• _Problem statement_
With the pictures left out, retype exactly the lines below starting at the line that contains "You are a GUI" and ending at the line that contains "Click the 馬連 payout label".
-------------------------
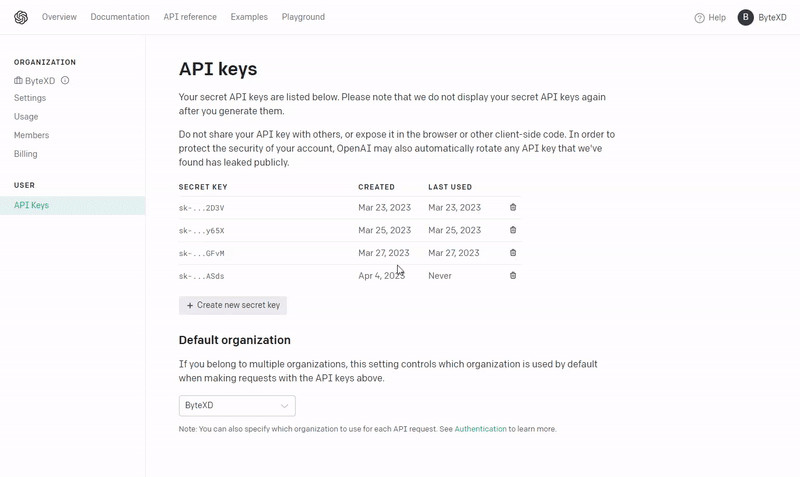Screen dimensions: 800x477
Task: Switch to the Examples page
Action: coord(249,17)
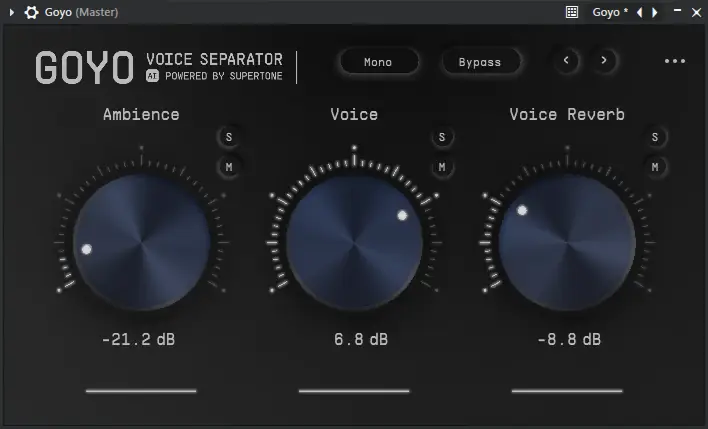The height and width of the screenshot is (429, 708).
Task: Click the next chevron beside Bypass
Action: pos(604,61)
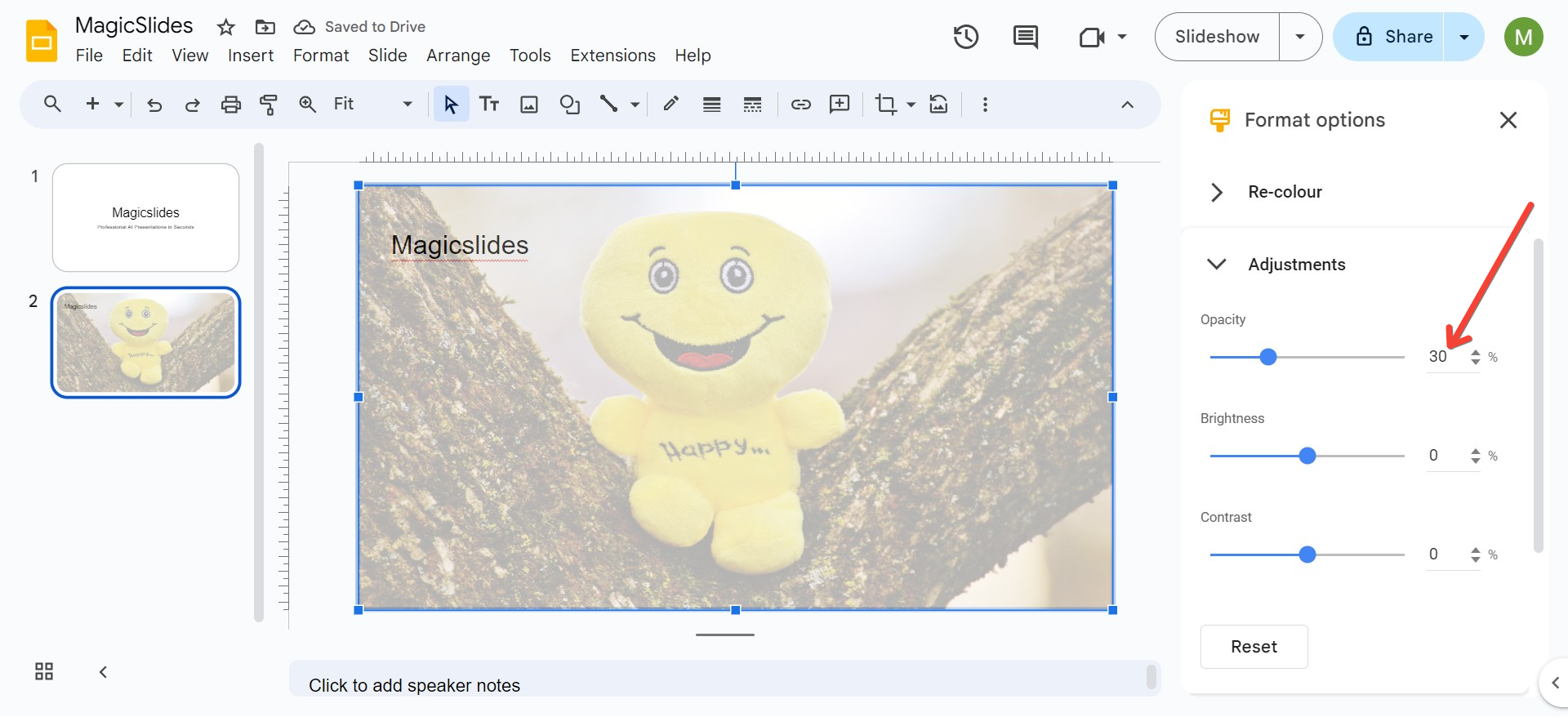Open the shape tool
Screen dimensions: 1568x717
[569, 105]
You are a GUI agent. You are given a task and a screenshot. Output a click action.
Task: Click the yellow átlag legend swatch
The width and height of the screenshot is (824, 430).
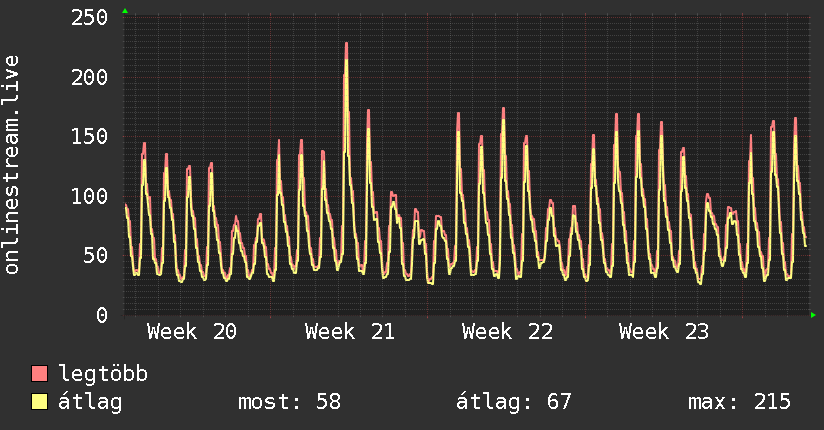point(39,402)
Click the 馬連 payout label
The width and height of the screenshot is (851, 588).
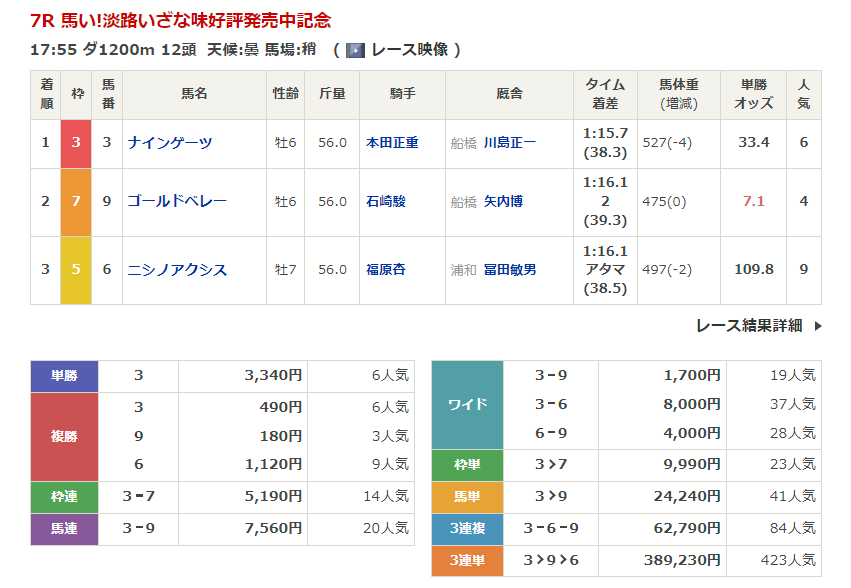point(65,528)
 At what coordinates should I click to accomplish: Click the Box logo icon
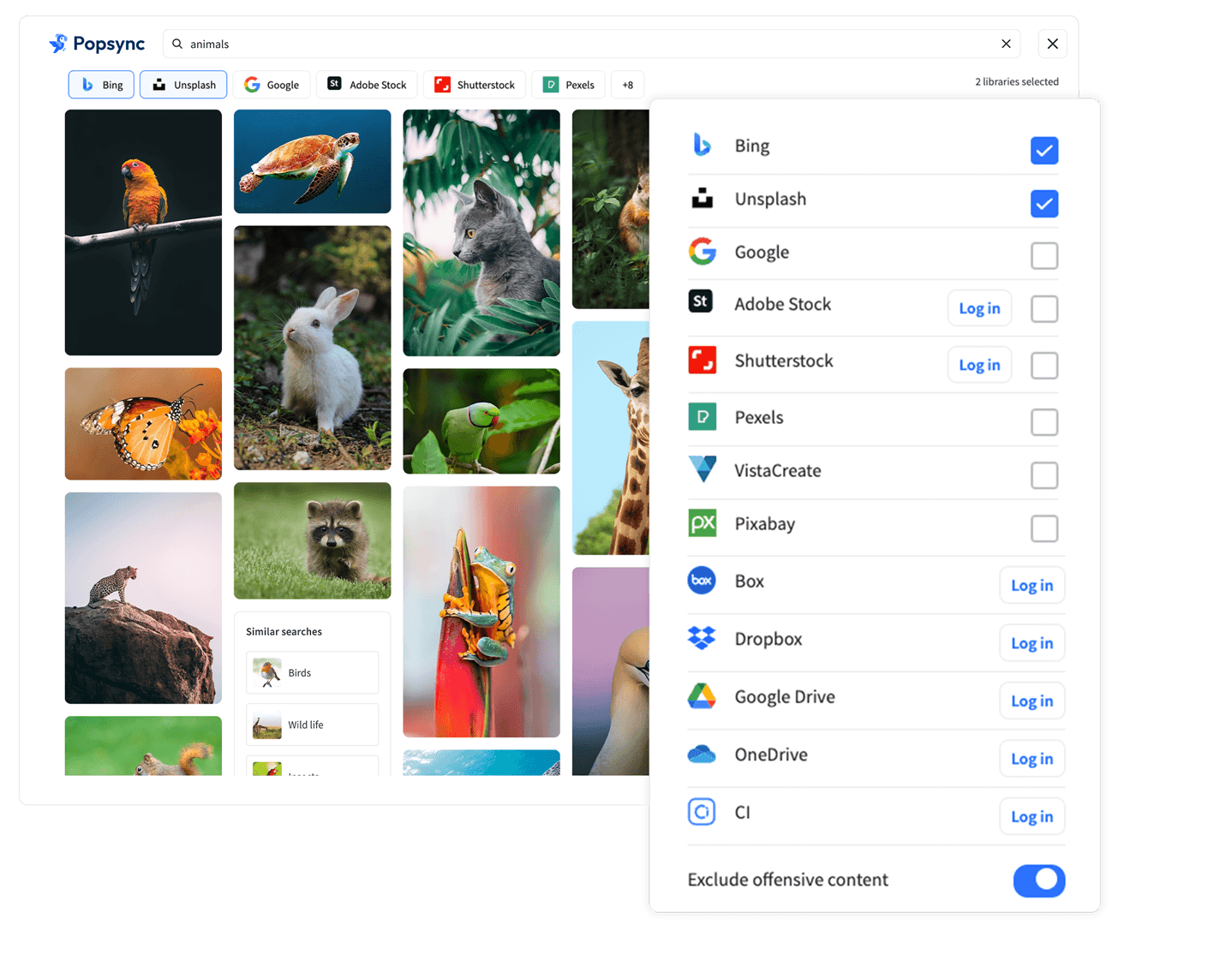click(x=702, y=581)
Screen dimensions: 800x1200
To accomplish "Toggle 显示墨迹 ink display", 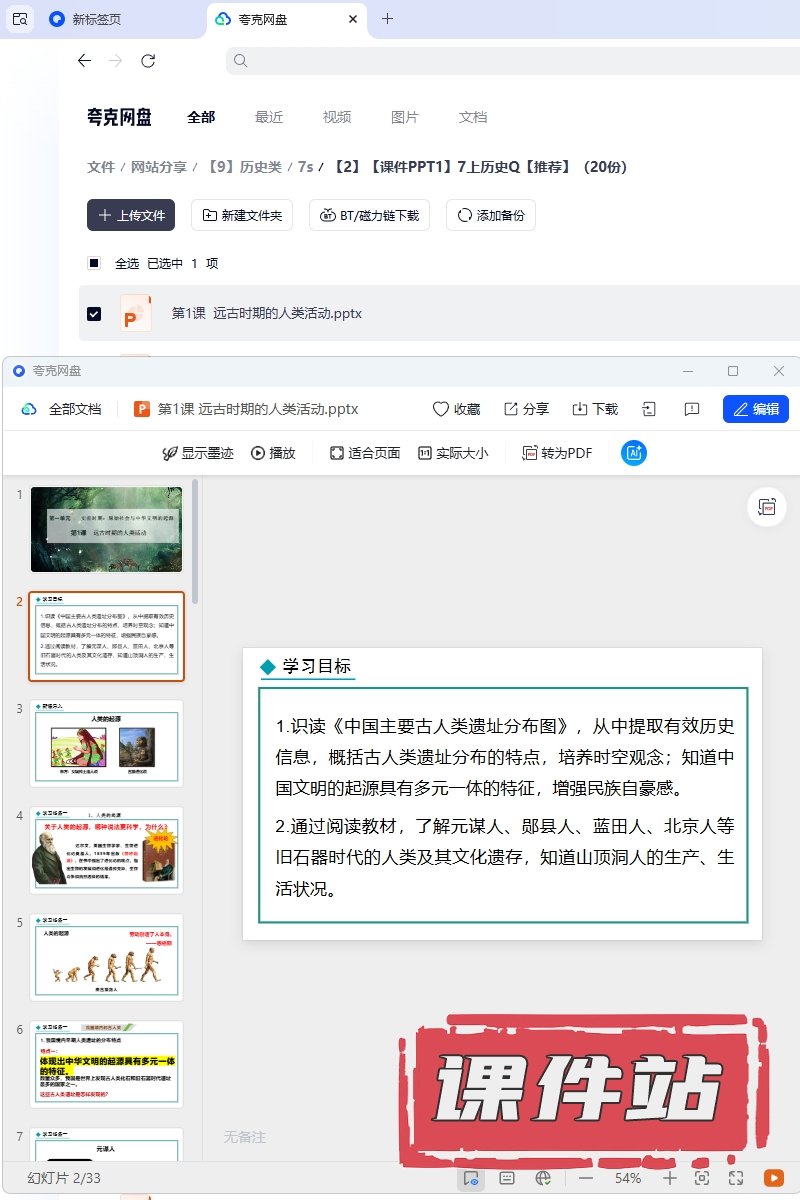I will point(198,453).
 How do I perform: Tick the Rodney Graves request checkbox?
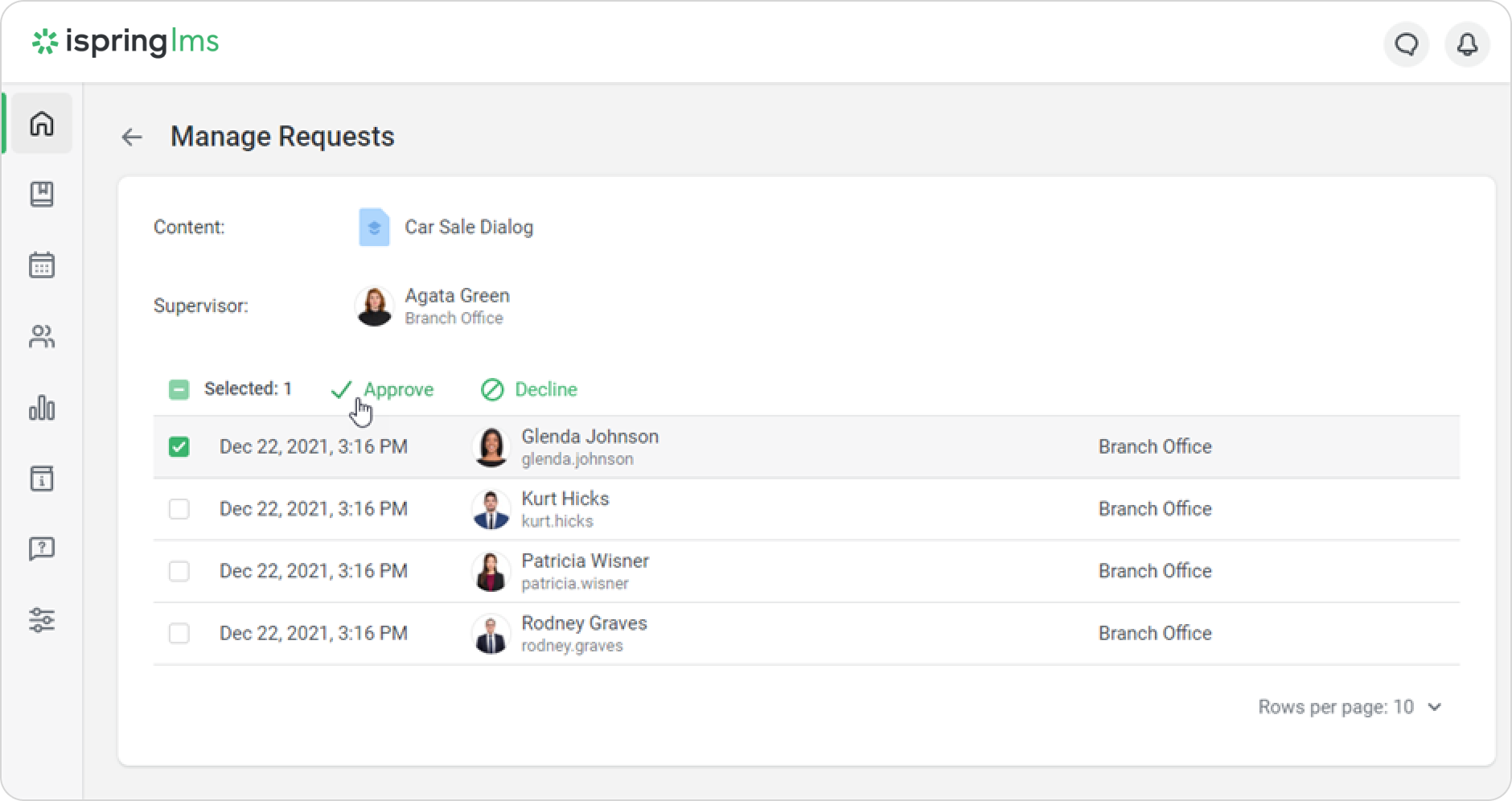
-------------------------
• _Output for this task_
You are a GUI agent. You are given a task and a screenshot. Output a click action.
Task: Click the yellow átlag legend swatch
The width and height of the screenshot is (824, 430).
point(39,402)
Click the 馬連 payout label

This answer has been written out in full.